We show that a Q with the above property satisfies the requirement of the theorem. Let $x \in \mathbb{C}^{N}$ be a vector, and assume without loss of generality that ∥ x ∥ ₁ = 1. By Lemma 3.6, there exists a t-tuple of vectors $(h^{(1)},\ldots,h^{(t)}) \in \mathcal{H}_{1} \times \cdots \times \mathcal{H}_{t}$ satisfying Items 1 and 2 there. As a result,

$$\displaystyle{\mathop{\mathbb{E}} _{j\in Q}\left [\vert (Mx)_{j}\vert ^{2}\right ] \approx _{ O(\epsilon ),O(\eta )}\mathop{ \mathbb{E}} _{j\in [N]}\left [\vert (Mx)_{j}\vert ^{2}\right ]\;,}$$

and we are done. ■

3.1 The Restricted Isometry Property

Equipped with Theorem 3.1, it is easy to derive our result on the restricted isometry property (see Definition 2.1) of random sub-matrices of unitary matrices.

Theorem 3.7

For sufficiently large N and k, a unitary matrix $M \in \mathbb{C}^{N\times N}$ satisfying $\|M\|_{\infty }\leq O(1/\sqrt{N})$ , and a sufficiently small ε > 0, the following holds. For some q = O(ε ⁻⁴ ⋅ k ⋅ log² (k∕ε) ⋅ log N), let $A \in \mathbb{C}^{q\times N}$ be a matrix whose q rows are chosen uniformly and independently from the rows of M, multiplied by $\sqrt{N/q}$ . Then, with probability $1 - 2^{-\Omega (\epsilon ^{-2}\cdot \log N\cdot \log (k/\epsilon )) }$ , the matrix A satisfies the restricted isometry property of order k with constant ε.

Proof

Let Q be a multiset of q uniform and independent random elements of [N], defining a matrix A as above.
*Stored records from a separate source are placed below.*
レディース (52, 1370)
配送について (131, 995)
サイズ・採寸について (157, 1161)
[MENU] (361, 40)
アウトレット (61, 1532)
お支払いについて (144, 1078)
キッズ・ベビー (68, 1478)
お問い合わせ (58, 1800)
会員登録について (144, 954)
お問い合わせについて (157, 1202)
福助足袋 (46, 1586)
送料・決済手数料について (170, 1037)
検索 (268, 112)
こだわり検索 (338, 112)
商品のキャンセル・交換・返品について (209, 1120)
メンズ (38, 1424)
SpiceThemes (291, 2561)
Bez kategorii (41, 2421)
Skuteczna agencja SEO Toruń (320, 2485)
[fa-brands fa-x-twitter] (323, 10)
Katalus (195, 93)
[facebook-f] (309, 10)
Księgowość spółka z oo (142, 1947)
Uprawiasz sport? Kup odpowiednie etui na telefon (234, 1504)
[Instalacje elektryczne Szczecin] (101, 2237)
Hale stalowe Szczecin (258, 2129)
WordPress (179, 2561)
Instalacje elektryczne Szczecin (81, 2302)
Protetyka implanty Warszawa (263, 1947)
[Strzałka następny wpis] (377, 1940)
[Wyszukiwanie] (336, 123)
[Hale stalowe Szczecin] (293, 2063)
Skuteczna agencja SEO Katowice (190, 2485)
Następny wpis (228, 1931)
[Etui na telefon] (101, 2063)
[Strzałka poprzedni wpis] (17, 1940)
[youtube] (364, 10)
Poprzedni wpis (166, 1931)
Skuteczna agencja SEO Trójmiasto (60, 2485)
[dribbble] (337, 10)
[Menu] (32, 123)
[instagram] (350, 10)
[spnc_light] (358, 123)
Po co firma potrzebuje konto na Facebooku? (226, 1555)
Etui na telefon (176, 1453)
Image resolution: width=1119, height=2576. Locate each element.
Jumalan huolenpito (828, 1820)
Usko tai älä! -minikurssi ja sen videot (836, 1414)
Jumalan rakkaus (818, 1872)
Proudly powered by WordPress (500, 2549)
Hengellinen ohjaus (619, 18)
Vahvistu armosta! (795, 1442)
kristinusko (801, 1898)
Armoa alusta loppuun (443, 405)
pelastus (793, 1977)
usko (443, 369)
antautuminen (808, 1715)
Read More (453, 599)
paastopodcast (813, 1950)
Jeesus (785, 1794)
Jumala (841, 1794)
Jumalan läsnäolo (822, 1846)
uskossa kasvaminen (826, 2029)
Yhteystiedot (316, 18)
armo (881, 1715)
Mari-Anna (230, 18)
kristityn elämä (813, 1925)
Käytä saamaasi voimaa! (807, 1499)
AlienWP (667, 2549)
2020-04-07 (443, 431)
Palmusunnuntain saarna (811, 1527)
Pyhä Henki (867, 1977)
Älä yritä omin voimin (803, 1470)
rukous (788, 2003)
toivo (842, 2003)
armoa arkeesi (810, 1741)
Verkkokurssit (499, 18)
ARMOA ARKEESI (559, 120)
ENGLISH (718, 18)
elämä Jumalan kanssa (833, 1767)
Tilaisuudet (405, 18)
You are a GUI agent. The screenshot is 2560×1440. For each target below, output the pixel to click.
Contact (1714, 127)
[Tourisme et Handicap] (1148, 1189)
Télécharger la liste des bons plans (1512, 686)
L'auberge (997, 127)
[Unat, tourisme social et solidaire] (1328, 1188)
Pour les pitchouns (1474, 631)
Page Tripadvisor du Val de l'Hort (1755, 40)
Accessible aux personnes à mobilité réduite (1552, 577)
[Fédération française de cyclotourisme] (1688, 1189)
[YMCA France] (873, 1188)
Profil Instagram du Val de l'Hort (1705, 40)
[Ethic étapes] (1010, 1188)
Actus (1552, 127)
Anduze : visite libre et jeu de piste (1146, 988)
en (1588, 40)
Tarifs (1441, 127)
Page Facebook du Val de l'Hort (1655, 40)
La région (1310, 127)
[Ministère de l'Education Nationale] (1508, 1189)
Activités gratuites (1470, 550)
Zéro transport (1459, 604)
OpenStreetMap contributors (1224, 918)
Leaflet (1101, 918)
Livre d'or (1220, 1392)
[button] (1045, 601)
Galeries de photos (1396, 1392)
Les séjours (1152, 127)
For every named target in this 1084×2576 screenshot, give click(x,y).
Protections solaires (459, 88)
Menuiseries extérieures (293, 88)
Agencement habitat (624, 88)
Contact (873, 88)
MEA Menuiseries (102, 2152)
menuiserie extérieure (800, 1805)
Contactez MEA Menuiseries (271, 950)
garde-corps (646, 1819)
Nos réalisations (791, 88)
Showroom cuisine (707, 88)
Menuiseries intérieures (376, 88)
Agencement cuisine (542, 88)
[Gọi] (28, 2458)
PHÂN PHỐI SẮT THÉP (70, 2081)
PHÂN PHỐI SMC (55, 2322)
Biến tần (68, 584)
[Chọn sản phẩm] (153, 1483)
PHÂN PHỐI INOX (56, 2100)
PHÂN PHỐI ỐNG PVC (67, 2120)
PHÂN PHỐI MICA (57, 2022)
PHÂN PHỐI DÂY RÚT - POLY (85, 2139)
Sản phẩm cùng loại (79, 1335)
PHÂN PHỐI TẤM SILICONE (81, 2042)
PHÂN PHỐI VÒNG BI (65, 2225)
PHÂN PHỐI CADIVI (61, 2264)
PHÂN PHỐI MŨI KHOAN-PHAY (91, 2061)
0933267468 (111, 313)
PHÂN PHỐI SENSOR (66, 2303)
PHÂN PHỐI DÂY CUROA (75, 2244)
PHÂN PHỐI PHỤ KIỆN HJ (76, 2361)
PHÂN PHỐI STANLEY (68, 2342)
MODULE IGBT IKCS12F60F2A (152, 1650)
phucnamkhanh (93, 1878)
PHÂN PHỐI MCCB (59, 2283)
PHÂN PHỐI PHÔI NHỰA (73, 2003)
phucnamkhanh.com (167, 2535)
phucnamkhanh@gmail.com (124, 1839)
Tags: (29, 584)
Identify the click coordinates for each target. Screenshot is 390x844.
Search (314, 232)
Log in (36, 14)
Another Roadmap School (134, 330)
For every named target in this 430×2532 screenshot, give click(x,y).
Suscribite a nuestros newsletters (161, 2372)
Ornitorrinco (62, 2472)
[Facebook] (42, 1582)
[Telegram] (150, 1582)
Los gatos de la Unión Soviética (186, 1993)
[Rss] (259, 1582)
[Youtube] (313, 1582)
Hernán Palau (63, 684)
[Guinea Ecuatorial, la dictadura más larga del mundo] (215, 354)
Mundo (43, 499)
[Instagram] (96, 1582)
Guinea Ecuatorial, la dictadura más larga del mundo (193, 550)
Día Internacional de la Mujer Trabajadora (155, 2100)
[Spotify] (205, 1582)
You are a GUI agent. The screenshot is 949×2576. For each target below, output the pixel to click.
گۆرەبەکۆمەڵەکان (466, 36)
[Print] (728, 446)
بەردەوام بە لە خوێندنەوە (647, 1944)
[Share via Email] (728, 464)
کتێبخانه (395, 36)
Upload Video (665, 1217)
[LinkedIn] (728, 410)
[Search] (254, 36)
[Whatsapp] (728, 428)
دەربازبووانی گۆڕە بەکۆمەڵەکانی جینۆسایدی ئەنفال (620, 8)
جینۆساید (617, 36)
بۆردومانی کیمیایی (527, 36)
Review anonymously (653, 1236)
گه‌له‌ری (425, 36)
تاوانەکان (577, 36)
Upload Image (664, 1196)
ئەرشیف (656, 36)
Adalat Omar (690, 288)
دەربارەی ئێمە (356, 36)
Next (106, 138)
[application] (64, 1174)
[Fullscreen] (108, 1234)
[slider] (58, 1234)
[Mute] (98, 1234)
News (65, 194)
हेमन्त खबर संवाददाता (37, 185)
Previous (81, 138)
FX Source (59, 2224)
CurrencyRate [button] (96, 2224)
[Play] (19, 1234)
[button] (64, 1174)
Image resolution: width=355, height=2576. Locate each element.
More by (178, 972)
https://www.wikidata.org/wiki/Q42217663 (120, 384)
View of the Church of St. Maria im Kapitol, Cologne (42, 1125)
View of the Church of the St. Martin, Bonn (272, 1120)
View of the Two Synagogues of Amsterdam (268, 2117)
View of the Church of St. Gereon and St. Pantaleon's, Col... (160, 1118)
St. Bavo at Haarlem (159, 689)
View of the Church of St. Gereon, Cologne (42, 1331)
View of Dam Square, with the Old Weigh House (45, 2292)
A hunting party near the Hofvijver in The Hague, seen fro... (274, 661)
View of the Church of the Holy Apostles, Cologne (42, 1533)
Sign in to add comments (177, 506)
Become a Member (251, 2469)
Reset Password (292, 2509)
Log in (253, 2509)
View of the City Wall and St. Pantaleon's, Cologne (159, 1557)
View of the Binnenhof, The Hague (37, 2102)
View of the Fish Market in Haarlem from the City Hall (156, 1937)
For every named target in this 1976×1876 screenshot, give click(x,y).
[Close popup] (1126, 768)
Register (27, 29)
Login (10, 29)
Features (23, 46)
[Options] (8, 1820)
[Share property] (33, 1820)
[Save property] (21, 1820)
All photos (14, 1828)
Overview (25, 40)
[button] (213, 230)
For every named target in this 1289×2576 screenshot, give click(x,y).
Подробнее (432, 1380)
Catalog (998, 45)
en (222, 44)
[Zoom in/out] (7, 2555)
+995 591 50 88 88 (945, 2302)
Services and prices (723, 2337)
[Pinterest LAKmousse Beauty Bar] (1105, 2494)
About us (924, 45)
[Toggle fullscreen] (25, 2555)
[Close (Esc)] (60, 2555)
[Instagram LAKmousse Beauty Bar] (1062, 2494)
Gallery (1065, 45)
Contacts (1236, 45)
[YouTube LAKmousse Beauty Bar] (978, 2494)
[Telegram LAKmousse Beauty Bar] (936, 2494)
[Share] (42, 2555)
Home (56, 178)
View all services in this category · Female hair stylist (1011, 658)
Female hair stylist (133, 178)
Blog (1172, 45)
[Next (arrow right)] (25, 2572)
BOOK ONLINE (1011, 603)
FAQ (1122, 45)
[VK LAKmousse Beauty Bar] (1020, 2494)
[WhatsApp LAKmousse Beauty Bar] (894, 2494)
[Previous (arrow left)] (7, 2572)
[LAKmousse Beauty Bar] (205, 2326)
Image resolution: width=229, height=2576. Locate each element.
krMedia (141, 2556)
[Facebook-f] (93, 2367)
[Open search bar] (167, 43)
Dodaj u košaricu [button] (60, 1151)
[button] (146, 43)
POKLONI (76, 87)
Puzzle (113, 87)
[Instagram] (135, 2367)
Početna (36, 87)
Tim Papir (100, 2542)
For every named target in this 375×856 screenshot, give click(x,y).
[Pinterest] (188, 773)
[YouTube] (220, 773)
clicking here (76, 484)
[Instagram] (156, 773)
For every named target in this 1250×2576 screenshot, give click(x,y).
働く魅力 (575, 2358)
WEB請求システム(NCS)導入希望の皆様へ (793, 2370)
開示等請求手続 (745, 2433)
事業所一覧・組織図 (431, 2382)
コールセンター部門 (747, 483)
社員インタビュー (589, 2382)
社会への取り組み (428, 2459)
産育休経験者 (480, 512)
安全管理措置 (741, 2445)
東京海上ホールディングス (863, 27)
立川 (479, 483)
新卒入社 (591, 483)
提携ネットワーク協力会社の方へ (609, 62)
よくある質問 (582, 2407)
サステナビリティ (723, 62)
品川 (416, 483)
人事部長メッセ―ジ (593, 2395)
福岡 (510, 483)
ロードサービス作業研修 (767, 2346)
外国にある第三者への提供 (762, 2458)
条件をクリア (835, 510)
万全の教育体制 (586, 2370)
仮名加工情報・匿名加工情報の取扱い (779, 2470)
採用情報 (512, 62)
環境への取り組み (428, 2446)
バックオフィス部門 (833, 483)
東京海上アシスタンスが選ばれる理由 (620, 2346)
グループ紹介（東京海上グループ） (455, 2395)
Notice that by the Cauchy-Schwarz inequality, any k-sparse vector $x \in \mathbb{C}^{N}$ with ∥ x ∥ ₂ = 1 satisfies $\|x\|_{1} \leq \sqrt{k}$. Applying Theorem 3.1 with ε∕2 and some $\eta = \Omega (\epsilon /k)$, we get that with probability $1 - 2^{-\Omega (\epsilon ^{-2}\cdot \log N\cdot \log (k/\epsilon )) }$, it holds that for every $x \in \mathbb{C}^{N}$ with ∥ x ∥ ₂ = 1,

$$\displaystyle{\|Ax\|_{2}^{2} = N \cdot \mathop{\mathbb{E}} _{ j\in Q}\left [\vert (Mx)_{j}\vert ^{2}\right ] \approx _{\epsilon /2,\epsilon /2}N \cdot \mathop{\mathbb{E}} _{j\in [N]}\left [\vert (Mx)_{j}\vert ^{2}\right ] =\| Mx\|_{ 2}^{2} = 1\;.}$$

It follows that every vector $x \in \mathbb{C}^{N}$ satisfies ∥ Ax ∥ ₂ ² ≈ _ε, 0 ∥ x ∥ ₂ ², hence A satisfies the restricted isometry property of order k with constant ε. ■

4 The Improved Analysis

In this section we prove the following theorem, which improves the bound of Theorem 3.1 in terms of the dependence on ε.

Theorem 4.1

For a sufficiently large N, a matrix $M \in \mathbb{C}^{N\times N}$ , and sufficiently small ε,η > 0, the following holds. For some q = O(log² (1∕ε) ⋅ε ⁻¹ η ⁻¹log N ⋅ log² (1∕η)), let Q be a multiset of q uniform and independent random elements of [N]. Then, with probability $1 - 2^{-\Omega (\log N\cdot \log (1/\eta ))}$ , it holds that for every $x \in \mathbb{C}^{N}$ ,

$$\displaystyle\begin{array}{rcl} \mathop{\mathbb{E}} _{j\in Q}\left [\vert (Mx)_{j}\vert ^{2}\right ] \approx _{\epsilon,\eta \cdot \|x\|_{1}^{2}\cdot \|M\|_{\infty }^{2}}\mathop{ \mathbb{E}} _{j\in [N]}\left [\vert (Mx)_{j}\vert ^{2}\right ].& &{}\end{array}$$

(7)

We can assume that ε ≥ η, as otherwise, one can apply the theorem with parameters η∕2, η∕2 and derive (7) for ε, η as well (because the right-hand size is bounded from above by ∥ x ∥ ₁ ² ⋅ ∥ M ∥ _∞ ²). As before, we assume without loss of generality that ∥ M ∥ _∞ = 1. For ε ≥ η > 0, we define t = log₂(1∕η) and r = log₂(1∕ε ²). For the analysis given in this section, we define γ = η∕(60(t + r)). Throughout the proof, we use the vector sets $\mathcal{G}_{i}$ from Sect. 3 and Lemma 3.5 for this value of γ.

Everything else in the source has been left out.